I’ve always gotten at least a few good responses when I’ve posted pictures of Alaska in the past, so I decided to share a few from our last adventure. Sometime back I bought a Groupon for the Alaska SeaLife Center in Seward. We realized last Sunday that it was going to expire that day, so we took an impromptu trip down. I picked a few of the more interesting and beautiful pictures for you.

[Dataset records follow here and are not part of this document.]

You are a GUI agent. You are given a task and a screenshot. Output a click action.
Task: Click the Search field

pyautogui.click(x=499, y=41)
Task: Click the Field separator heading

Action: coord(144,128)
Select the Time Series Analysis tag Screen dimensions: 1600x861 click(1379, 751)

Unfortunately we are not such skilled photographers as to keep reflections in glass from interfering with our shots, but this mother octopus is so tragically beautiful, I can’t help posting her picture. She’s just begging for a short story, I think. Eventually I’ll get around to writing one for her.

Female Octopus

Momma Octopus. This species of octopus waits until the end of it’s life to mate. Momma here will die before all of her eggs have hatched. In the meantime, she guards them unceasingly, not even taking time to eat. Some of her little ones have already hatched. We got to see the tiny things in their own little aquarium by the touch tank. Most of them were smaller than my pinky fingernails, smaller even than Alana Terry’s pinky fingernails. It’s hard to believe such tiny things grow to be about 100 lb.s!


Octopus eggs

Momma Octopus guarding her eggs. Sorry the glare is so bad. Those lumpy stalactite things are strings of eggs. There are thousands and thousands of them. My children were highly indignant at the thought of this mother octopus starving to death watching over these little ones. Beloved and I did our best to explain that the babies would know everything they needed to know at birth, but our son absolutely insisted another mother octopus would come along to adopt them. Nice to know he appreciates the necessity of mothers.

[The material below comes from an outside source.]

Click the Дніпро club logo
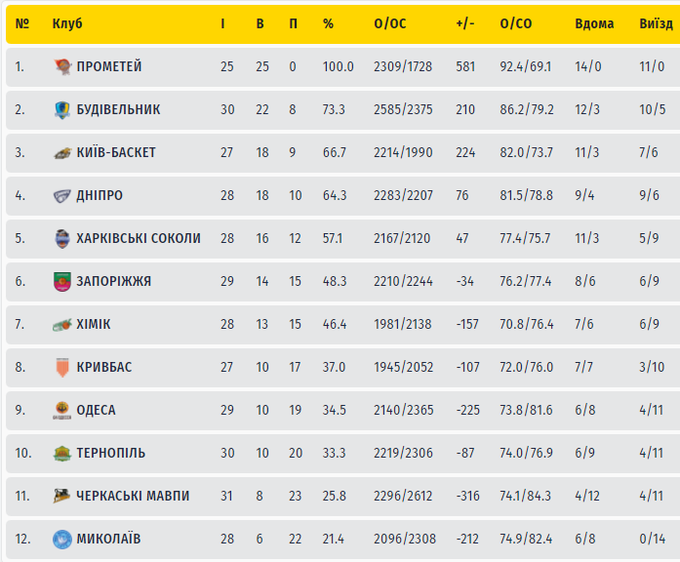Viewport: 680px width, 562px height. click(x=62, y=196)
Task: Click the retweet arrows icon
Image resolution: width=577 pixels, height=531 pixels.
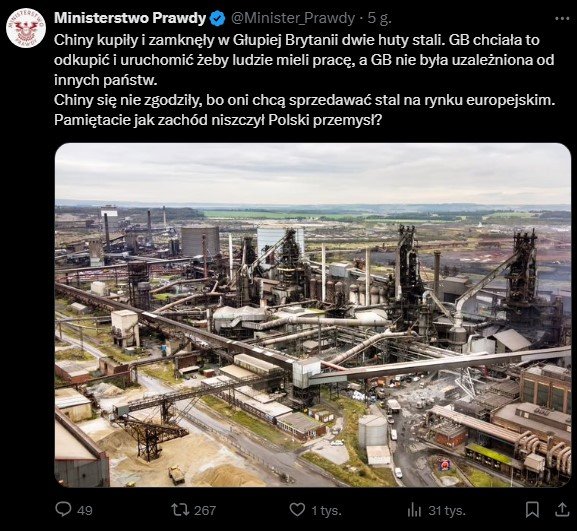Action: [x=180, y=510]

Momma Octopus wasn’t the only amazing octopus we saw at the SeaLife Center. This one also inspired quite a bit of discussion, though for completely different reasons.

Marine Debris Octopus


Marine Derbris Octopus

Yup. That’s ALL trash. Eeeeewww….


Winter in Alaska is long, even as far south as we live, and usually cloudy. I was a bit worried about the drive down. The road to Seward boasts several treacherous stretches. More than once I came upon a string of potholes so quickly I only had time to grimace before we hit them. Happily, there were no ice patches. We were blessed with a beautiful day for our drive.


Snowy mountains and ocean.

View from the Alaska SeaLife Center parking lot. That’s the ocean, not a lake.

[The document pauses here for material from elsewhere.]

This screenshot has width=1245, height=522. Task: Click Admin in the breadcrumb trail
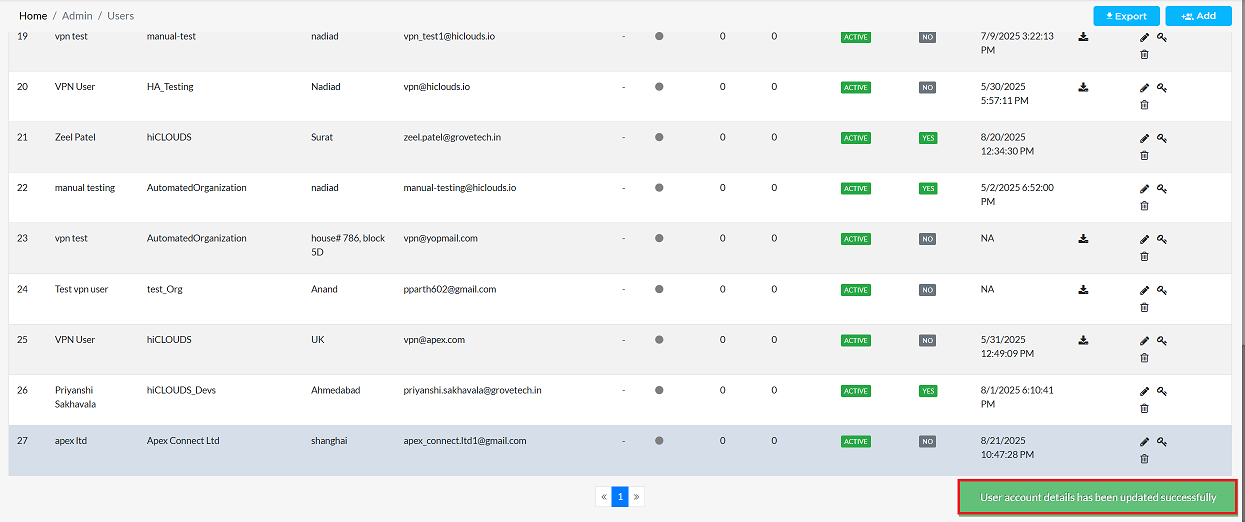coord(76,16)
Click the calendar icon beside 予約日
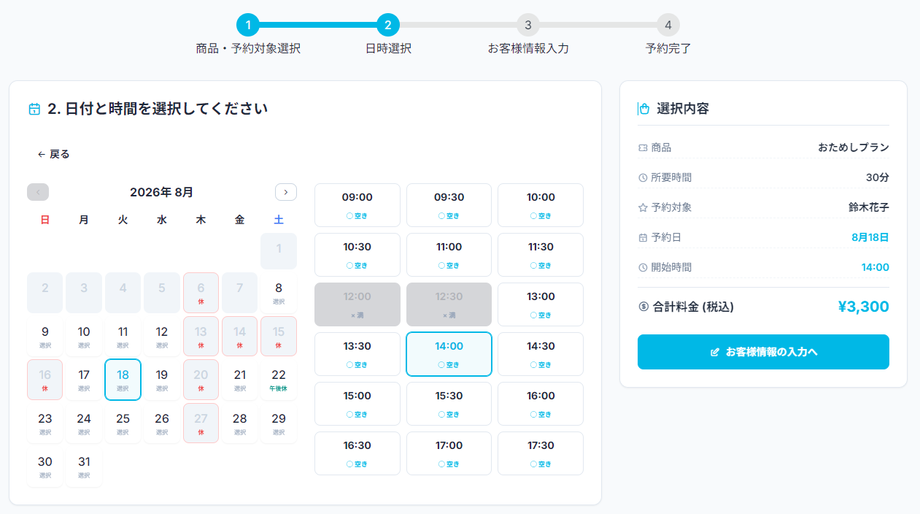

It’s a long between to Seward fand Anchorage. About four hours the way I drive. I’m told it’s possible to do it in three. I wanted some coffee for the trek home. Unfortunately, we didn’t find any convenient places (that we knew wouldn’t cost more than the usual arm and leg) open until we got into Girdwood, a mere hour away from home. Oh well…

Coffee cup hut

Drive-through coffee huts are very popular up here. I thought this one was pretty nifty.


Unless you’re an extreme sports person yourself, you would not believe some of the places we spotted ski tracks. *shudder* I had to wonder about the sanity of some of the people blazing those skinny trails. Nice day for fishing, though.

Group of people ice fishing.

A group set up on the lake for ice fishing.


Theoretically it’s break-up time. I won’t hold my breath until May.

Mountains, green ocean with ice

Ocean. Not lake.


This is probably not the most interesting picture to you. To us, it’s always nice to see after a long drive. This is Potter’s Marsh, welcoming us home from our journey down the peninsula. In warmer months, this area is populated mostly by fish and water fowl, although moose and bears visit it, too. There’s a minimal-impact boardwalk on the end closest to town. If you happen to letterbox, there’s one nearby.

Frozen marshland

Potters Marsh in winter. Potters Marsh is on the edge of Anchorage and is one of our favorite places.


Well, that’s all for now. I hope you’ve enjoyed my departure from the usual WIP fare.